Aim A: Could you copy out the listing word for word, starting at the line containing "Image resolution: width=1920 pixels, height=993" and ending at the line containing "I will pos(271,69).", with both of those lines included?
Aim B: Can you pick up the passage on the turbulence and argon bubble equations and carry it on from its final sentence?

Source extract:

Turbulence equations (k–ε two-equation model):

$$ \frac{{\partial \rho_{{\text{M}}} k}}{\partial t} + \nabla \cdot \left( {\rho_{{\text{M}}} \vec{u}_{{\text{M}}} k} \right) = \nabla \cdot \left[ {\left( {\mu_{{\text{M}}} + \frac{{\mu_{{\text{t, M}}} }}{{\sigma_{k} }}} \right)\nabla k} \right] + G_{k} - \rho_{{\text{M}}} \varepsilon + S_{k} $$

(5)

$$ \frac{{\partial \rho_{{\text{M}}} \varepsilon }}{\partial t} + \nabla \cdot \left( {\rho_{{\text{M}}} \vec{u}_{{\text{M}}} \varepsilon } \right) = \nabla \cdot \left[ {\left( {\mu_{{\text{M}}} + \frac{{\mu_{{\text{t, M}}} }}{{\sigma_{\varepsilon } }}} \right)\nabla \varepsilon } \right] + \frac{\varepsilon }{k}\left( {C_{1\varepsilon } G_{k} - C_{2\varepsilon } \rho_{{\text{M}}} \varepsilon } \right) + S_{\varepsilon } $$

(6)

The motion of argon bubbles (DPM):

$$ \frac{{d\vec{u}_{{\text{B}}} }}{dt} = \vec{F}_{{\text{D}}} + \vec{F}_{{\text{G}}} + \vec{F}_{{\text{B}}} + \vec{F}_{{{\text{VM}}}} + \vec{F}_{{\text{P}}} + \vec{F}_{{\text{L}}} $$

(7)

where f_q is the volume fraction of the qth phase; ρ_q and ρ_M are the density of the qth phase and the mixture phase, kg/m³; t is time, s; u_q and u_M are the velocity of the qth phase and the mixture phase, m/s; p is the static pressure, Pa; μ_M and μ_t,M are the molecular viscosity and turbulent viscosity of the mixture phase, kg/(m s); g is the gravitational acceleration, m/s²; \(\vec{F}\) is the source term caused by argon bubbles for the momentum, kg/(m² s²); k is the turbulent kinetic energy, m²/s²; σ_k and σ_ε are the turbulent Prandtl numbers for k and ε; G_k is the generation of k due to the mean velocity gradients, kg/(m s²); ε is the dissipation rate for k, m²/s³; S_k and S_ε are source terms for the k and ε; C_1ε and C_2ε are constants; and terms in the right-hand of Eq. [7] represent the acceleration due to the drag force, gravitational force, buoyancy force, virtual mass force, pressure gradient force, and lift force, respectively, m/s².

Records for processing:
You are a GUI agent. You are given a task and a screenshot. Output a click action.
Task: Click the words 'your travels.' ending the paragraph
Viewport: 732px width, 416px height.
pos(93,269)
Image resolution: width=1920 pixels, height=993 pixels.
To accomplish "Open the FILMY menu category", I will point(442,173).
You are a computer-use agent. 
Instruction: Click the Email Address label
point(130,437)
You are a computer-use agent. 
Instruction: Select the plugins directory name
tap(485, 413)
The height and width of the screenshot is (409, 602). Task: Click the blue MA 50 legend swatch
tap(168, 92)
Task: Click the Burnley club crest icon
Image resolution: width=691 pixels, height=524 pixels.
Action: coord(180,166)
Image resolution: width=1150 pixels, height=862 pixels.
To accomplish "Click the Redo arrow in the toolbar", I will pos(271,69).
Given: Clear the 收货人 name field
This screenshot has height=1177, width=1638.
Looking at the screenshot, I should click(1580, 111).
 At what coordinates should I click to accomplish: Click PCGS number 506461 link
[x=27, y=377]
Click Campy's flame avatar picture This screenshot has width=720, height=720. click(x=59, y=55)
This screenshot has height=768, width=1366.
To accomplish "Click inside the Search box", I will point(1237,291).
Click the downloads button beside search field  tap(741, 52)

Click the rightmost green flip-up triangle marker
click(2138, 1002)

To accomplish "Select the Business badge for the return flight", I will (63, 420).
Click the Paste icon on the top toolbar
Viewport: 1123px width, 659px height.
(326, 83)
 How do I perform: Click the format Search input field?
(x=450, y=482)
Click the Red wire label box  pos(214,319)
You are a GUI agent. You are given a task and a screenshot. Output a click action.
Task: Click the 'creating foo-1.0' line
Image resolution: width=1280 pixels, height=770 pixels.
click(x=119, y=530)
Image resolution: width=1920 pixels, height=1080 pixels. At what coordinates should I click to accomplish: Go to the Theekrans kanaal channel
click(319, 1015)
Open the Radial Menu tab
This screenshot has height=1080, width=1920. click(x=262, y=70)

Written response A:
Image resolution: width=1920 pixels, height=993 pixels.
To accomplish "Open the FILMY menu category", I will point(442,173).
You are a computer-use agent. 
Instruction: Click the Email Address label
point(130,437)
You are a computer-use agent. 
Instruction: Select the plugins directory name
tap(485, 413)
The height and width of the screenshot is (409, 602). Task: Click the blue MA 50 legend swatch
tap(168, 92)
Task: Click the Burnley club crest icon
Image resolution: width=691 pixels, height=524 pixels.
Action: coord(180,166)
Image resolution: width=1150 pixels, height=862 pixels.
To accomplish "Click the Redo arrow in the toolbar", I will pos(271,69).

Written response B:
Collison, Transport, and Removal of Inclusions

The concentration (number density) field of inclusions in the steel was simulated by solving the transport equation of the number density of inclusions, as shown in Eq. [8], where only the transport in the molten steel was considered as inclusions were assumed to exist in the steel merely.

$$ \frac{\partial }{\partial t}\left( {\rho_{{{\text{st}}}} C} \right) + \nabla \cdot \left( {\rho_{{{\text{st}}}} \vec{u}_{{{\text{inc}}}} C} \right) = \nabla \cdot \left( {\frac{{\mu_{{{\text{eff}}}} }}{{{\text{Sc}}_{{\text{t}}} }}\nabla C} \right){ + }S_{C} $$

(8)

where C is the concentration (number density) of inclusions, #/m³; \(\vec{u}_{{{\text{inc}}}}\) is the velocity of inclusions, the value in gravitational direction was equal to the value of the steel velocity plus the Stokes velocity of inclusions, as shown in Eq. [9], m/s; μ_eff is the effective turbulent viscosity, which was calculated using Eq. [10],^{[12,23,37,38]} ,kg/(m s); Sc_t is the turbulent Schmidt number, 0.7;^[28] and S_C is the source term for the number density of inclusions due to the collision.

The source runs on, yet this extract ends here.